Boy, those Brits must hate Freedom. They must be part of the Blame America First crowd.

Seriously -- I don't understand the connection between mistakes being made and people being held responsible for those mistakes. Where is it written that just because our nations carried out a wretchedly bloody and illegal war based (supposedly) on false information, the people who provided that false information don't deserve to be punished? I know -- maybe this has nothing to do with false information! Maybe the murderers in Washington knew it was false information when they were pushing for the war in the first place. Maybe all this noise about who in the CIA messed up is beside the freaking point! Maybe Bush should have resigned and Tenet should have stayed!

I could go on, but why bother, when you can just watch Uncovered: The Whole Truth About the Iraq War instead.

Website Demons

Does anyone else remember, once upon a time, when you typed in a faulty website address (say, for instance, using "com" instead of "org" for iraqbodycount), you'd just get an error window announcing that the server could not be found? Or, at the worst, you'd see a stupid cartoon stating "This website is under construction"? Well, no more!

Now you've got to sit -- sometimes for ten minutes -- waiting for the "web development" companies' stupid popup windows and javascripts and aggravating bells and whistles to go off. Then, maybe your stinking browser will lock up and you'll barely be able to salvage the hours of blogging you've been working on! ARRGGGHHH!!

Well, I was going to blame capitalism, but then I realized capitalism isn't all bad -- after all, it gives us Capitalist Chicks and The Puppy Channel. Yes, these are both real.


Random

Speaking of excellent movies that expose the truth behind insipid right-wing attacks on American democracy -- check out the clips for OutFoxed, a new documentary that analyzes FoxNews and how it works to undermine journalism and intellectual integrity in America.

Today I finally jacked into AirAmerica Radio. A show co-hosted by Chuck D? Outtasite!

I also spent over an hour this morning slogging through the Black Athena debate. Quick capsule summary: Martin Bernal writes a book called Black Athena wherein he argues that Greece owes much of its philosophical and intellectual prominence to Egypt. Bernal -- along with many others -- spawns a movement of Afrocentric scholarship, which seeks to break out of the ancient Eurocentric paradigm of historical and "classical" research. Mary Lefkowitz retorts with Not Out of Africa: How Afrocentrism Became an Excuse to Teach Myth as History, which tries to debunk Bernal's work, and asserts that the Afrocentric wave of scholars are using myth and hype instead of fact and data. Dozens of books, articles, essays, and debates follow.

Particularly interesting to me were The Politics of Criticism [PDF] by Maghan Keita and an episode of NPR's Talk of the Nation from 1996, featuring Lefkowitz and Maulana Karenga, Professor and Chair of the Department of Black Studies at California State University.

And how about a Bathroom Monkey?
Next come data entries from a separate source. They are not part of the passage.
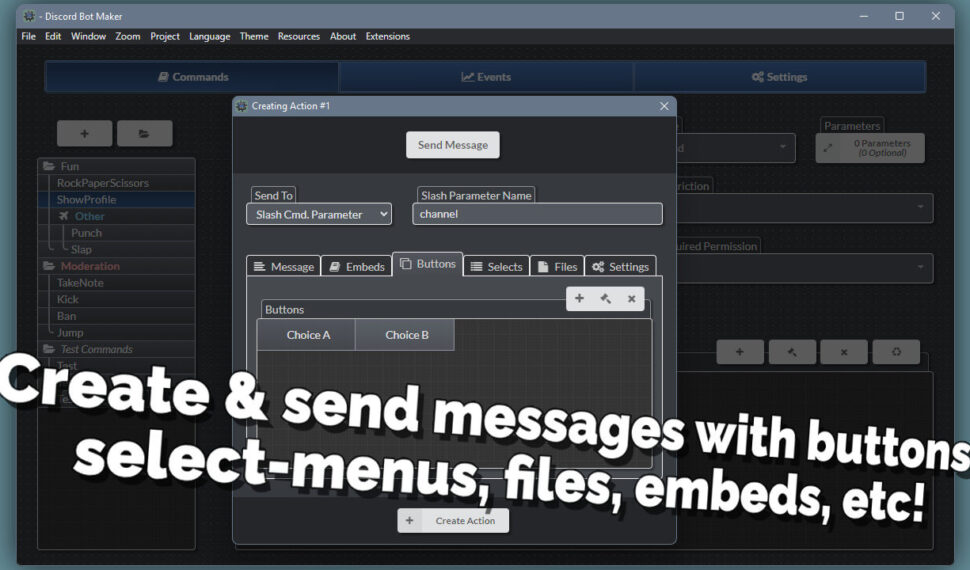The height and width of the screenshot is (570, 970).
Task: Click the Slash Parameter Name input field
Action: pos(538,214)
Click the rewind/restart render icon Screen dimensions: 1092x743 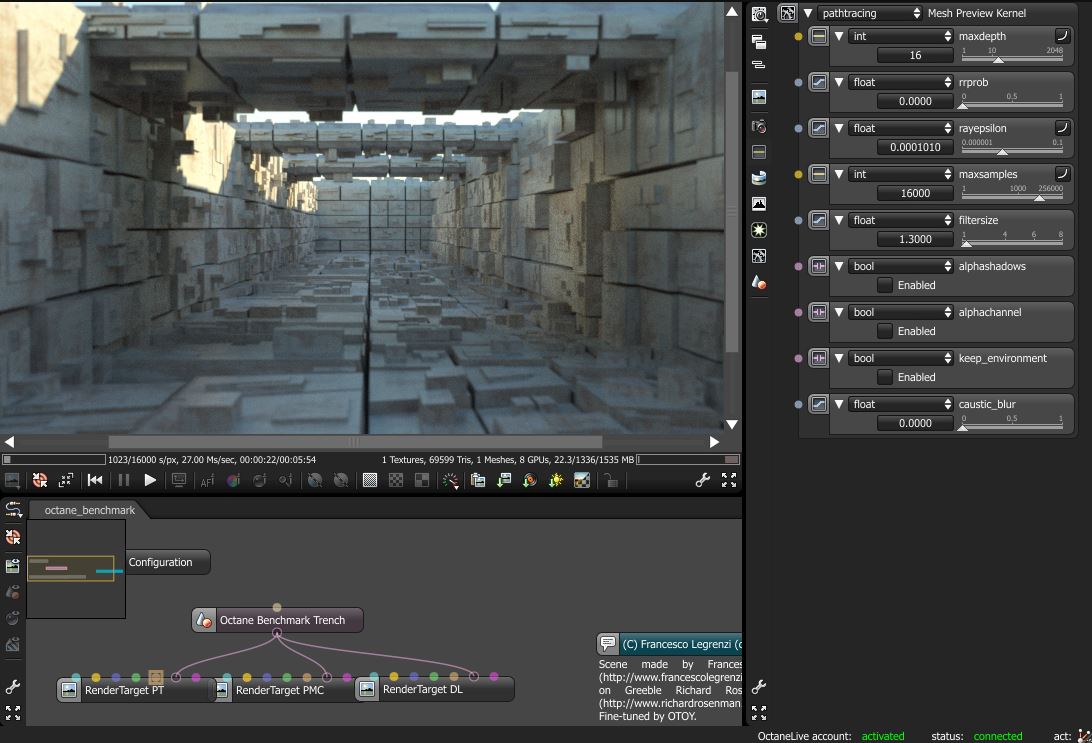click(x=95, y=480)
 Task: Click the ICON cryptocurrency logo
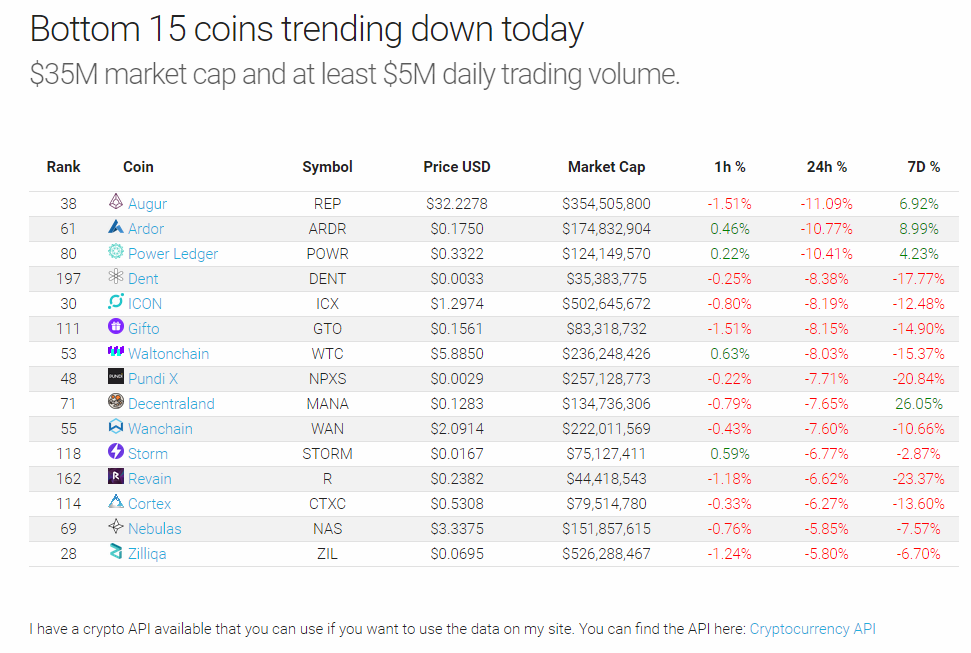pyautogui.click(x=115, y=303)
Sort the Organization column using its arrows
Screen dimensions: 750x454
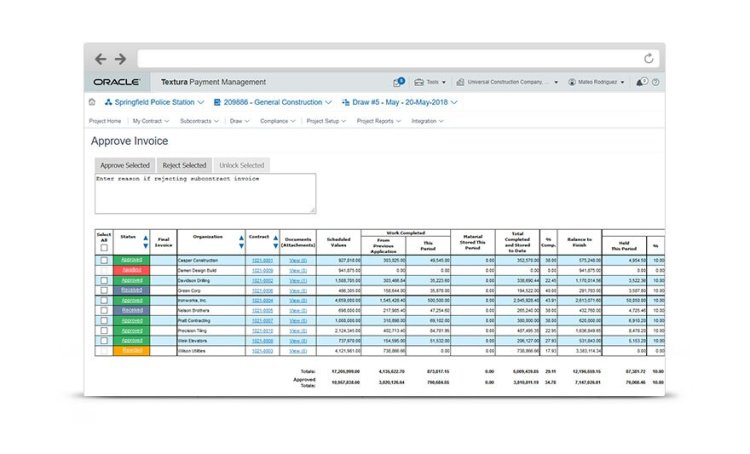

Jon Broad should like that one.

TimeWaster™

Check out the excellent (if old -- I'd never seen it before) video of Bush invigorating America's youth. Also make sure you read about White House attempts to accuse Letterman of doctoring the video.

Today I'm listening to: Onomatopoiea Radio, which is currently playing a superb Arabian version of Massive Attack's "Karmacoma". And before they played that groovy, trippy song -- anyone know the name or artist? -- that got overused in the Mitsubishi commercial.